#### [TASK TO COMPLETE]
Only lines with the word "Open" belong in the answer; copy them from the records below.

#### [MATERIAL SHOWN]
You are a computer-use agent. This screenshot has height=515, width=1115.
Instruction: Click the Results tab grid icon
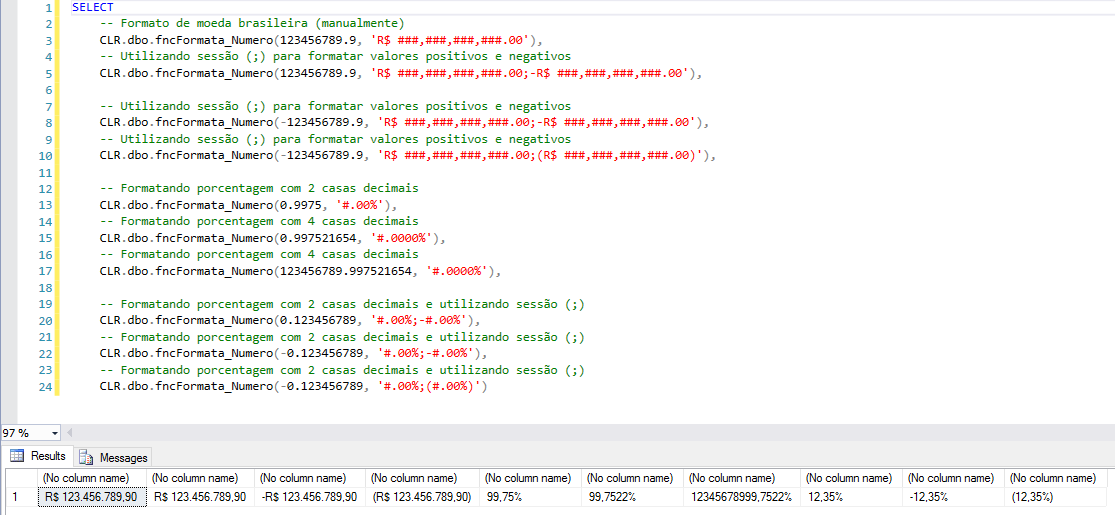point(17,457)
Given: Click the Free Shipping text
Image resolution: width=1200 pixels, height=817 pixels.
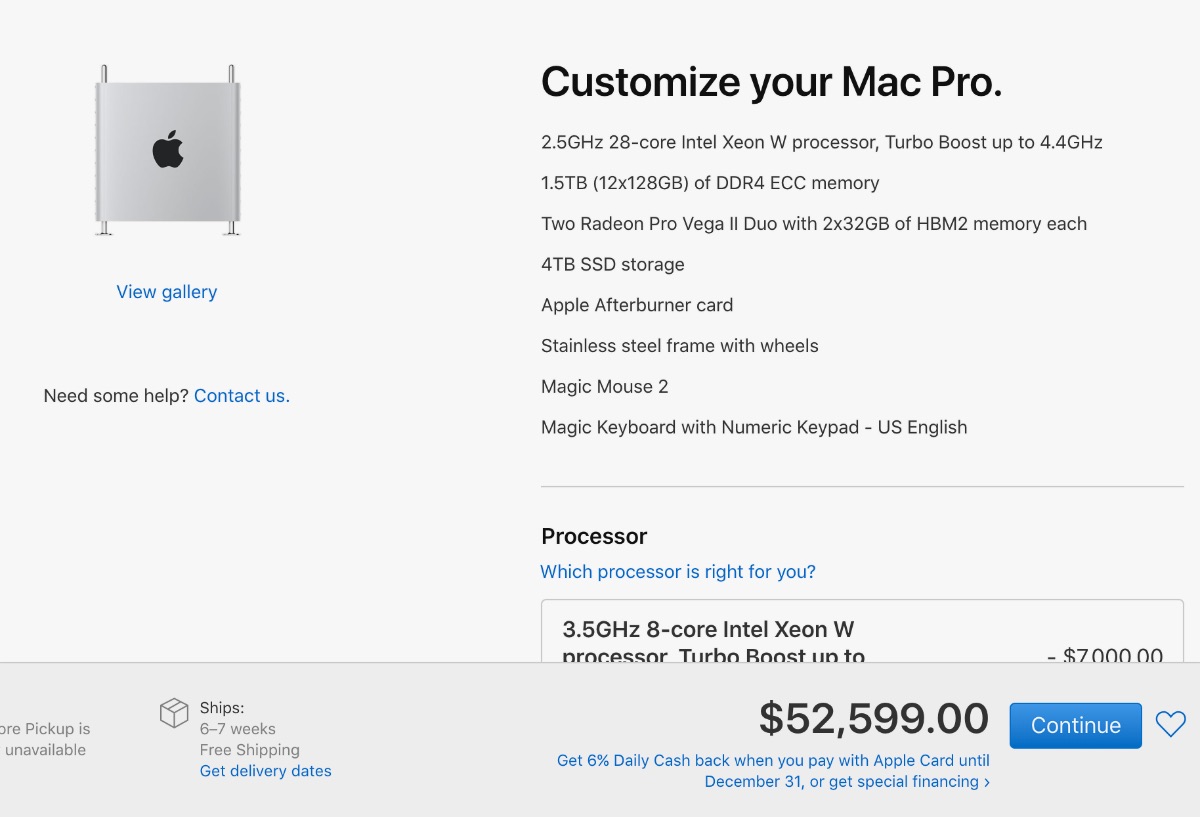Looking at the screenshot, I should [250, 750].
--
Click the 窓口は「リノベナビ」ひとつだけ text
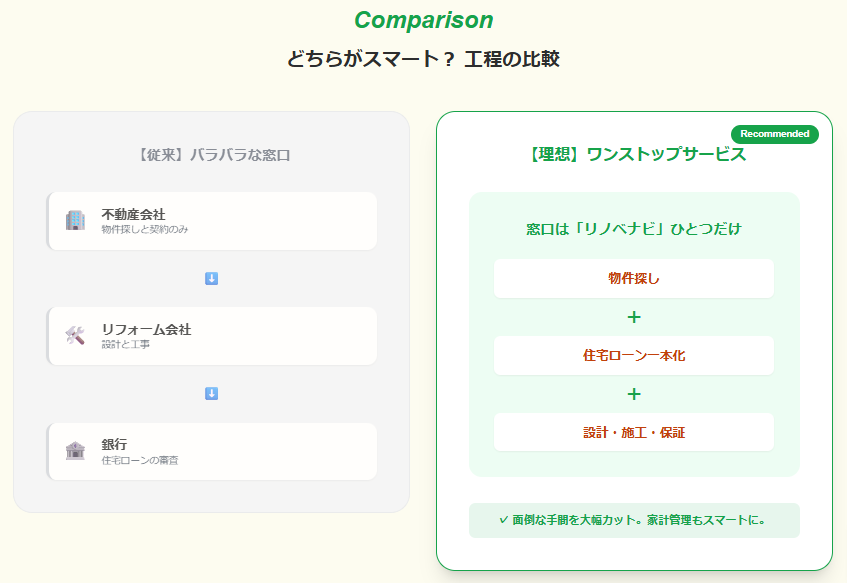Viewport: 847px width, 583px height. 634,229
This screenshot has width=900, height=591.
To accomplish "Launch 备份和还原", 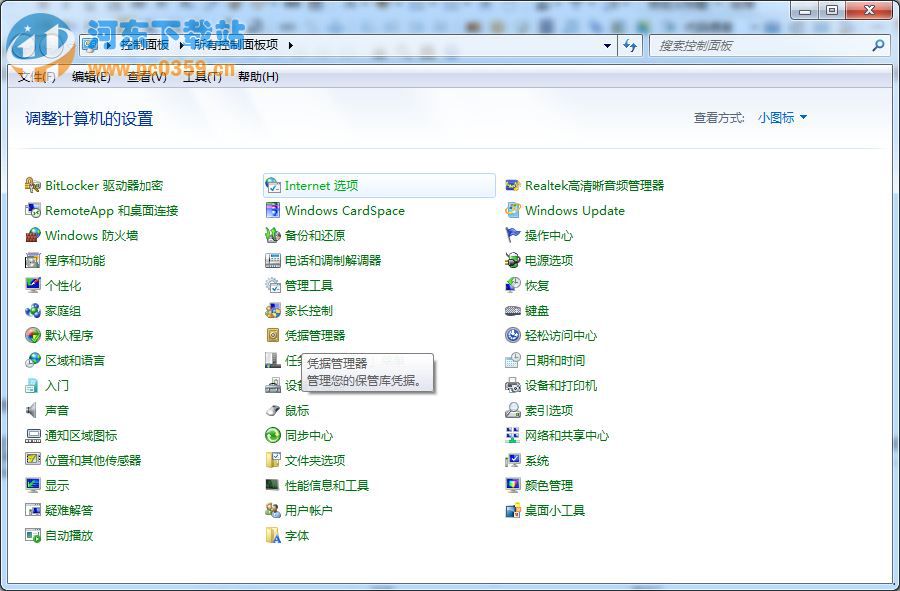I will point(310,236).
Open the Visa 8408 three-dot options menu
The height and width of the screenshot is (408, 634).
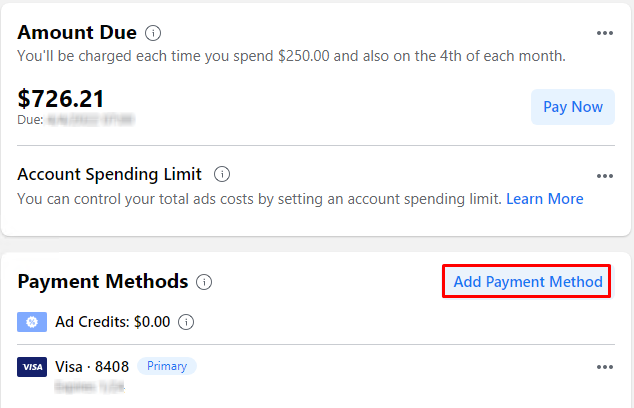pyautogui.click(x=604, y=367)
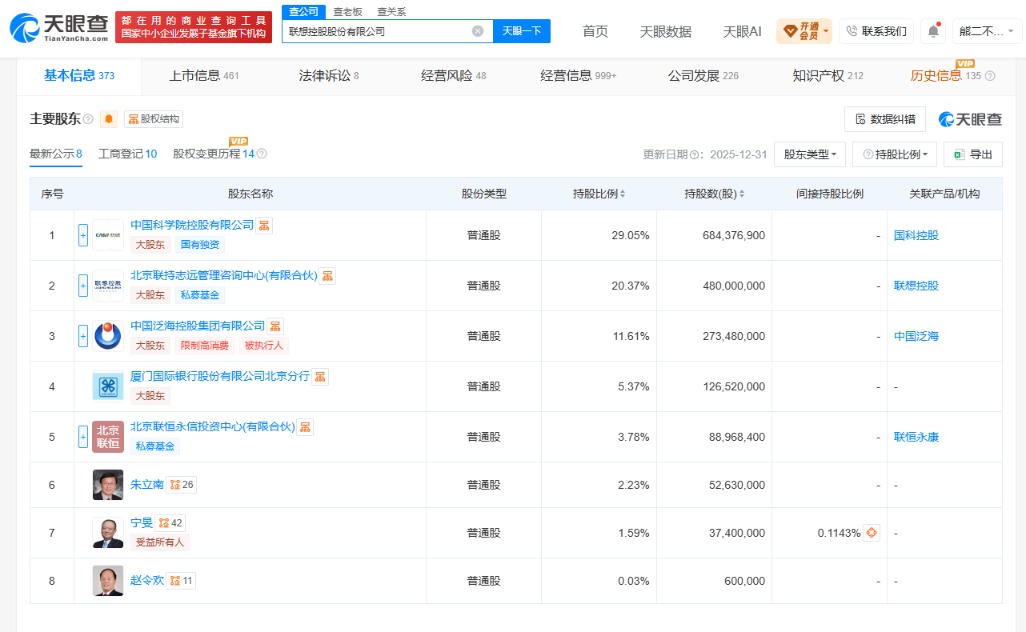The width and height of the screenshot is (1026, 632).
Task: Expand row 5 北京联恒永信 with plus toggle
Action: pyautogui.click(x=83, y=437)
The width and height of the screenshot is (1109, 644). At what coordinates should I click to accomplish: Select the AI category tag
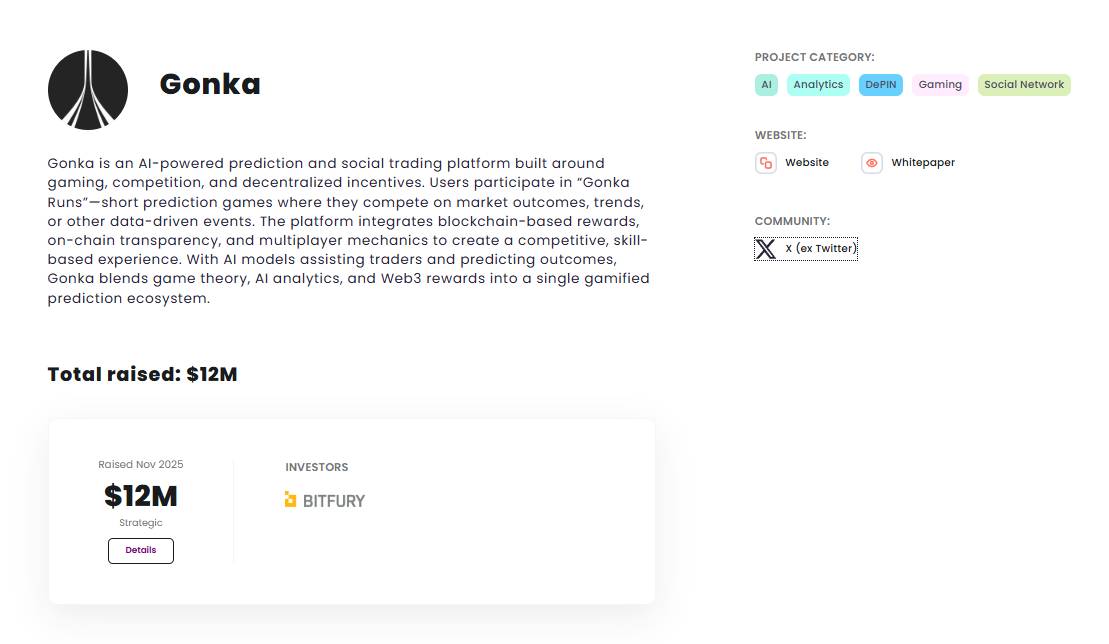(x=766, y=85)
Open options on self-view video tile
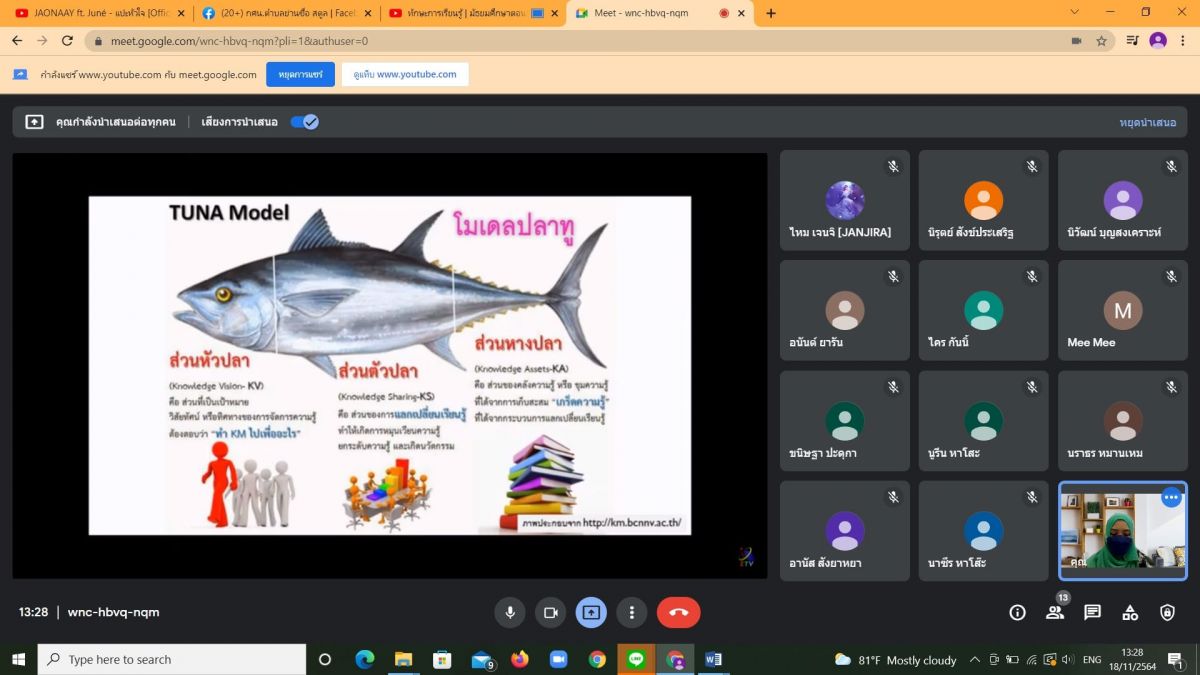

#### [ANSWER SPACE]
Open the Visa 8408 three-dot options menu
Open options on self-view video tile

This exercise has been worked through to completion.